What the task asks: In the article about Stephen Sroka's bike ride across America, how much money does he aim to raise?

Stephen Sroka has wanted to bike across America since he was in eighth grade. Next month, he will realize that dream while paying tribute to two brothers who were stricken with cancer.
Sroka, a 21-year-old Baltimore native, will embark on his more than 4,000-mile ride June 21. Along the way, he will be raising money for the Ulman Cancer Fund for Young Adults, an Ellicott City organization. His goal is to raise $100,000.
His affiliation with the Ulman fund arose from his friendship with John and Matthew Majoros. John, 22, received a diagnosis of advanced testicular cancer in April 2001. He died the next February.
Matthew, 20, had Hodgkin's disease and testicular cancer. After undergoing months of treatment, he has been cancer-free since November.
Sroka and Matthew Majoros played lacrosse together at Mount St. Joseph High School in Baltimore. Sroka said that while his friend was sick, "I felt a sense of helplessness, as there was not much I could do other than provide care and condolence to the family."
His bike trip -- which has been named Coast to Coast for Cancer -- will benefit an organization that provides support for cancer patients ages 18 to 35 and their families, while also promoting cancer awareness and prevention.
"I think it's a great idea that he's doing it," said Matthew Majoros. Sroka is "doing the bulk of the work," but "I'm helping him out any way I can, really."

Supplied information:
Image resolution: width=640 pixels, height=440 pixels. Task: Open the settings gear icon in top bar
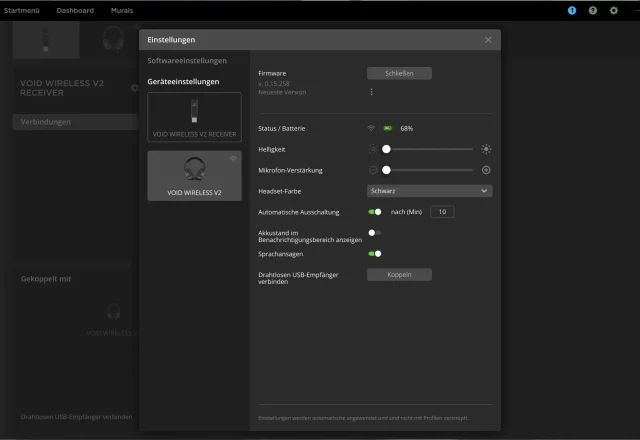(614, 10)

Output of the task: $100,000